So the key to the wide acceptance of this bill among lawmakers is whether they accept the notion of broadband service providers necessarily being “cable operators.” Satellite and DSL providers would certainly disagree. But the notion of federalizing the franchising system for telecommunications is very popular among both Republicans and Democrats, and many would argue that the simplest and easiest way to accomplish this on a nationwide scale is simply by amending the current context of telecom service rather than replacing it altogether with a whole new acronym.
“Cable service is interstate in nature, as the Supreme Court has long recognized,” Rep. Barton noted. “Most video programming carried on cable systems is produced by national networks, and distributed across state lines to a national audience. Cable systems are also carrying increasing amounts of Internet-based video, voice, and data services across state, as well as national, borders. Today, there are thousands of local franchising authorities, and each imposing disparate restrictions on the provision of cable services in its particular franchising area. The requirement to negotiate such local franchises, and the patchwork of obligations local franchising authorities impose, are hindering the deployment of advanced broadband networks that will bring increasingly innovative and competitive services to the consumers.”
If companies like Google and Yahoo are willing to pay a premium to these incumbents…they’re going to pay, and they’re going to get a good response.
But just how innovative would these services be, opponents of the bill are asking, if cable operators are given exclusive authority to arbitrate just what those services are? “The owners of the broadband wires into our homes,” argued Rep. Edward J. Markey (D – Mass.), ranking member of the Subcommittee, “want to artificially constrain the supply of Internet-based content and services to high-bandwidth consumers. This represents nothing more than the imposition of a broadband bottleneck tax on electronic commerce. Such a bottleneck tax for accessing consumers will undoubtedly have a chilling effect on investments and innovation.
“There are some out there who will inevitably ask the question, ‘But why shouldn’t Google pay?'” Rep. Markey continued. “Google certainly has a very large market cap, and presumably could afford to pay. But that is precisely the wrong question to ask.

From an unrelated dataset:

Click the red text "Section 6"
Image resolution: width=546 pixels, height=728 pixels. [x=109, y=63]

The question to ask is whether [Google founders] Larry Page and Sergei Brin could have afforded to pay around 1998; whether ‘chief Yahoo’ Jerry Yang could have afforded to pay a broadband behemoth around 1995; whether Mark Andreesen, the founder of Netscape, could have afforded to pay anyone anything around 1994. If there is an entrepreneur in some proverbial garage, somewhere today, whose idea is new, whose product is still in beta, their dreams are just as real and valid as Sergei’s and Larry’s and Jerry’s and Mark’s were an Internet generation ago.”

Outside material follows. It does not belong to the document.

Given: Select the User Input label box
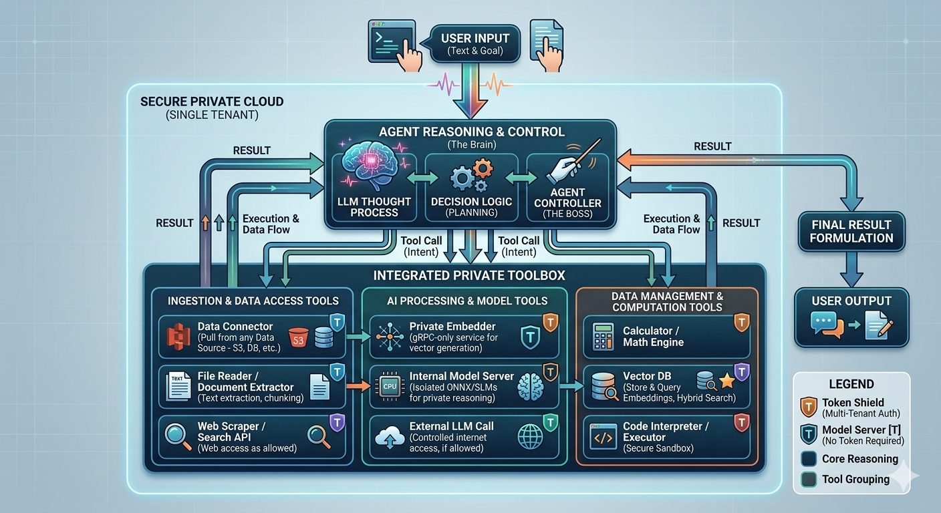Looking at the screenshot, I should point(475,43).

Deepa Iyer believes Google might not have paid cable operators a premium fee in 1998, but they certainly would today. “If companies like Google and Yahoo are willing to pay a premium to these incumbents to get their services in front of consumers, they’re going to pay that money,” she told us, “and they’re going to get a good response because Yahoo and Google have a good impact on consumers. They have a good brand presence, and they’re going to come up with good services, and consumers are going to like them.” As a result, a totally new market could come to fruition, with a premium tier and a basic tier, not unlike Windows Vista. When that market comes about, Iyer said, “[It won’t] just be the incumbents offering these advanced services.
“But now, the question arises, what about these small, emerging companies that will want to come up with some kind of innovative offering to consumers?” Iyer continued. “It’s those kinds of companies that are going to suffer.”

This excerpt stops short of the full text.